Dem e Civiche all’attacco “La maggioranza è divisa”

L'affondo delle forze di opposizione nei confronti del centrodestra in frantumi

Dem e Civiche all’attacco “La maggioranza è divisa”

Fuoco incrociato, dall’opposizione, all’indirizzo della maggioranza all’indomani del consiglio comunale del 30 dicembre. Tanto l’Associazione Civica per Rovigo quanto il Pd vanno all’attacco, cercando di “mettere il dito” nelle divisioni della maggioranza.

Da casa Pd è Emanuela Pizzardo a parlare: “E’ evidente - scrive - come un consiglio comunale nel quale il tema che emerge sono i numeri, traballanti, della maggioranza, che ricorre a originali stampelle prese in prestito dall’opposizione, sia il segnale di un malessere profondo della politica o, perlomeno, della buona politica”. Per Pizzardo “da mesi la linea principale di continuità dell’amministrazione Cittadin è l’essere ostaggio dei malesseri interni di Fratelli d’Italia, con continue tensioni che hanno prodotto l’originale ‘parto’ di un assessore senza deleghe di peso, nel disperato tentativo di dare un colpo al cerchio e uno alla botte, allargando la giunta non per reale necessità, ma per accontentare tutti”. “Intanto - conclude la Pizzardo - manca una visione, mancano progettualità e linee di azione che possano intervenire là dove è evidente che vi sono emergenze, questa volta reali. Di questo c’è bisogno, non di stare attaccati ai numeri minimi, in consiglio, per i mal di pancia interni legati alle nomine”.

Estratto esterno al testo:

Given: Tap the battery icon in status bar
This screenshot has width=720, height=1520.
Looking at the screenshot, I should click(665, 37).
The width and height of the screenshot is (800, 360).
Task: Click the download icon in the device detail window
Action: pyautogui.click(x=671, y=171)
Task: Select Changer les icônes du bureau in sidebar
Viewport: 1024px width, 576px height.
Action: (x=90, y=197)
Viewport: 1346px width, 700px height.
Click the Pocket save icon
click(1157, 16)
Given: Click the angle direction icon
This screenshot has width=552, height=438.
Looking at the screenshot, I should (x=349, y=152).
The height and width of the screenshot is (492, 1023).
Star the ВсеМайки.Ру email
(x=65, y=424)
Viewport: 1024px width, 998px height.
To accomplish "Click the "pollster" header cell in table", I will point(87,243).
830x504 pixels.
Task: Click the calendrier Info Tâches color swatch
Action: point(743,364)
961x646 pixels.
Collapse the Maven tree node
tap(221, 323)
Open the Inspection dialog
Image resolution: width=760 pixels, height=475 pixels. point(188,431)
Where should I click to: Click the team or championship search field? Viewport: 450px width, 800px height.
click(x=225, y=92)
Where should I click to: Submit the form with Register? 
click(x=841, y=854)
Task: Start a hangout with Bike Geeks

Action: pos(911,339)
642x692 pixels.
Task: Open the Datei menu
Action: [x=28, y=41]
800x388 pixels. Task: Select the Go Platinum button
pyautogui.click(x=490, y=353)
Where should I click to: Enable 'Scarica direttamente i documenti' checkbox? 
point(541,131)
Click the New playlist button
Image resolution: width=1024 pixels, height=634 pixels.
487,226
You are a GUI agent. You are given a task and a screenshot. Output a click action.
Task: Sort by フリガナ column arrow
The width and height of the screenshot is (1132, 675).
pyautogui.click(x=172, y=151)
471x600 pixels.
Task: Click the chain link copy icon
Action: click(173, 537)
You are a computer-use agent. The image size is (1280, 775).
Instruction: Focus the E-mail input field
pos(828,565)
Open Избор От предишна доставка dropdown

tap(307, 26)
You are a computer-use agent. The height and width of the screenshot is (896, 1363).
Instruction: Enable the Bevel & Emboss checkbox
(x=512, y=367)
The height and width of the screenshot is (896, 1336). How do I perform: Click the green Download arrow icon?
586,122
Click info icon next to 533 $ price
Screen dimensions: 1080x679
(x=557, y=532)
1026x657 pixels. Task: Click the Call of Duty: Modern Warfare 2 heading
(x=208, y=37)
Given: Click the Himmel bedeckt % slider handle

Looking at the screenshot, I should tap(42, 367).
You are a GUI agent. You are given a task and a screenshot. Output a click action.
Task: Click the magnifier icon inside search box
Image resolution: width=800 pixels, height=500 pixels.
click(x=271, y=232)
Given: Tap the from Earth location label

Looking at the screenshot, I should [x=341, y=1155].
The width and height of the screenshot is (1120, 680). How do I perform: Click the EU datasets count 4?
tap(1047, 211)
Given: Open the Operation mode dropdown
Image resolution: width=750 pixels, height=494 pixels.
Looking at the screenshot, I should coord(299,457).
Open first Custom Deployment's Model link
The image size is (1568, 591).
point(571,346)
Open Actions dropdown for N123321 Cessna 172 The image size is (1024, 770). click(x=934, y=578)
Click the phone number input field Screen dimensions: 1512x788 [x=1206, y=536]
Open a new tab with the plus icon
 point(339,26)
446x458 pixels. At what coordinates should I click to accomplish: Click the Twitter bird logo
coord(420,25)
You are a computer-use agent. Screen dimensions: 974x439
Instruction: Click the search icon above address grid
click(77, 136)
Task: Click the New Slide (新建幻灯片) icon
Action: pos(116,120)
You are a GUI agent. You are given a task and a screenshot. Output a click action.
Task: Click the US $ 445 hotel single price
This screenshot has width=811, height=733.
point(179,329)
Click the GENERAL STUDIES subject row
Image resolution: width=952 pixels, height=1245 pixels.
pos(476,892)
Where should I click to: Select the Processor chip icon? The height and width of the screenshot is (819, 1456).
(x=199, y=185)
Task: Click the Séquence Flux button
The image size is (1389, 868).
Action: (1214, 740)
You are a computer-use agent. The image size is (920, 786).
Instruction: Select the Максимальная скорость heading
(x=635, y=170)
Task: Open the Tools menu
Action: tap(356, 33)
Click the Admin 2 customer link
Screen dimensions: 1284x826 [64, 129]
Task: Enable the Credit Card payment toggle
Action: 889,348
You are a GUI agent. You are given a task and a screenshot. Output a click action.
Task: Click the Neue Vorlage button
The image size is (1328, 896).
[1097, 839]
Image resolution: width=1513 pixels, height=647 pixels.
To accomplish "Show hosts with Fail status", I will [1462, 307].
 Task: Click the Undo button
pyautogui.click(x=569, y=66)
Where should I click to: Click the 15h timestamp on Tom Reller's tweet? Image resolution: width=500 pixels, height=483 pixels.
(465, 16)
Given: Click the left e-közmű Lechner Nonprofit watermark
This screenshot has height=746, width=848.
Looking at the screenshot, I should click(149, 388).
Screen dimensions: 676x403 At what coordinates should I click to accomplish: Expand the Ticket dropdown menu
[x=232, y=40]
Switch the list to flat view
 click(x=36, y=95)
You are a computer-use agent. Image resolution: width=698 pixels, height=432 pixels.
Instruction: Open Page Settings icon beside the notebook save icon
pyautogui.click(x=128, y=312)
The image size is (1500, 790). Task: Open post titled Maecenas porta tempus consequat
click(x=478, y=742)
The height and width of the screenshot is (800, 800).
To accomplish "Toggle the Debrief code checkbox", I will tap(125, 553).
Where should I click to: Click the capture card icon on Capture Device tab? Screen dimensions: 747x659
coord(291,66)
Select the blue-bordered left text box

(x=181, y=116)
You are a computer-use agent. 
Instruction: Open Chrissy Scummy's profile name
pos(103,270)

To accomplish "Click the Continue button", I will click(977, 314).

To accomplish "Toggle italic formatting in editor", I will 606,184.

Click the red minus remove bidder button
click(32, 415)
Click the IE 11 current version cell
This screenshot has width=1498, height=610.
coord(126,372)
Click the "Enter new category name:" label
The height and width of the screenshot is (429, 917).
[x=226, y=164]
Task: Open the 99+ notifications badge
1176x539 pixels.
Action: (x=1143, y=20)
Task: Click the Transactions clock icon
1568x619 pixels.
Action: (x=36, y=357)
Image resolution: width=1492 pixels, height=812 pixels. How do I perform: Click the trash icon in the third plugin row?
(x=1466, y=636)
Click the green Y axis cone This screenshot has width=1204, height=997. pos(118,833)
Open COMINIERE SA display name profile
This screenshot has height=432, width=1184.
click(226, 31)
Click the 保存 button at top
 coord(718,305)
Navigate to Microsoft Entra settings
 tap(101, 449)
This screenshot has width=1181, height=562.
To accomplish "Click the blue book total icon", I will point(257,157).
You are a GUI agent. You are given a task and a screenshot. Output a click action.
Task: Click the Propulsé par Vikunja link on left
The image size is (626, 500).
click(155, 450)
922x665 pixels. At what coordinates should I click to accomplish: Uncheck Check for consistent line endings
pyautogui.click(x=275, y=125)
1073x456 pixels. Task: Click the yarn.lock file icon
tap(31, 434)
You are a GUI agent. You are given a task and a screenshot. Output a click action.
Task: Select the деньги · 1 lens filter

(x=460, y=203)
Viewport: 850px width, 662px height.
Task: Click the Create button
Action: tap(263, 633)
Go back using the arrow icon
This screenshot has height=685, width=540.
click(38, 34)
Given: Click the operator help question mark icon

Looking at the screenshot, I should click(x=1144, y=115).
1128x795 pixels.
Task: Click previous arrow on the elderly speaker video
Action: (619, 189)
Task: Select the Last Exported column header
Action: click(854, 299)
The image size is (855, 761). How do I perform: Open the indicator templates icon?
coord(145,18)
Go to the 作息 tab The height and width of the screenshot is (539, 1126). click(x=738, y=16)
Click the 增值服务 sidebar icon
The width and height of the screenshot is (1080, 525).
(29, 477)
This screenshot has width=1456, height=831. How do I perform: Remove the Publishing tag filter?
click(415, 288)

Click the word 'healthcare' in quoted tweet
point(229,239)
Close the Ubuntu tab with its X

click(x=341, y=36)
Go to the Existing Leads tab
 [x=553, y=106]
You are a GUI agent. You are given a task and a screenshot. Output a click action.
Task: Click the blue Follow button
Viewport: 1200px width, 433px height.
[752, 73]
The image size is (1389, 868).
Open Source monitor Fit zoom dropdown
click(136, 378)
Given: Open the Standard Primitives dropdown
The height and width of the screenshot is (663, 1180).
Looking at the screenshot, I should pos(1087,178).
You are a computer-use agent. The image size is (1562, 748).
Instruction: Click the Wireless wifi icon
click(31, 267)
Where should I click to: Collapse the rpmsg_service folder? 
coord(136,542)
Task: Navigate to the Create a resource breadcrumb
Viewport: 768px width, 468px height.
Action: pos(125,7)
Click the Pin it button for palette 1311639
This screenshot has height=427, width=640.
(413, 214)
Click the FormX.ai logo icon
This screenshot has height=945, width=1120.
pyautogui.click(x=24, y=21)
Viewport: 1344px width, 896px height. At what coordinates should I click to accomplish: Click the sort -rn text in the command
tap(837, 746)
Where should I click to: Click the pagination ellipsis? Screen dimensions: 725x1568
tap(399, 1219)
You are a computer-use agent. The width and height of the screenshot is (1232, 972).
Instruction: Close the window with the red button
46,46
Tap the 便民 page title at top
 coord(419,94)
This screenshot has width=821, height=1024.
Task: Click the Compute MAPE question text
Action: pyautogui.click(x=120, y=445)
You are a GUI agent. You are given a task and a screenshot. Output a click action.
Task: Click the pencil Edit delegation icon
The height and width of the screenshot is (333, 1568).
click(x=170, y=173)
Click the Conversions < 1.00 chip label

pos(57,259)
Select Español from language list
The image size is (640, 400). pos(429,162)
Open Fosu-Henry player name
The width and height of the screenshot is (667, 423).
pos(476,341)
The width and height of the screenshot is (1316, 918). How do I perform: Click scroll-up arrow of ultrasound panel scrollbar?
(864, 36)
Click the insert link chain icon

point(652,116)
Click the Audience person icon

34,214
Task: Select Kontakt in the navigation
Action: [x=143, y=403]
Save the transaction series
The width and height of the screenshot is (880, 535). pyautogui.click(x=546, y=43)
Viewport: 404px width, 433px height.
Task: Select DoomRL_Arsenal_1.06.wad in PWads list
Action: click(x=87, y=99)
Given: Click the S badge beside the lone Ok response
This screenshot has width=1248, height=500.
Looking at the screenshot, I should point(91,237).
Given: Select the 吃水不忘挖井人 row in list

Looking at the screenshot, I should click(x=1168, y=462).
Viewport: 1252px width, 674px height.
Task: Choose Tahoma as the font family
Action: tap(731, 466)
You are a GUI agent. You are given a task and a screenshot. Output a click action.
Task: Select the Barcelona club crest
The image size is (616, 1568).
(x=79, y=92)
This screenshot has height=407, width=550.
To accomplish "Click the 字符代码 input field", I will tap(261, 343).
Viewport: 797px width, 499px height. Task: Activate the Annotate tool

La Civica, dal canto suo, spiega perché ha abbandonato l’aula. “E’ stata una decisione ponderata, assunta per riportare al centro una questione di fondo: la chiarezza dei ruoli e delle responsabilità politiche all’interno dell’aula consiliare. Negli ultimi mesi - attaccano dalla Civica - l’azione della maggioranza è apparsa sempre più segnata da difficoltà interne. I continui cambi di deleghe, le tensioni mai realmente superate e l’assenza di una linea politica riconoscibile stanno incidendo sulla capacità dell’amministrazione di garantire continuità e stabilità nel governo della città. In questo quadro, FdI è divisa al proprio interno: condizione che pesa sull’equilibrio complessivo della coalizione e sul funzionamento del consiglio”.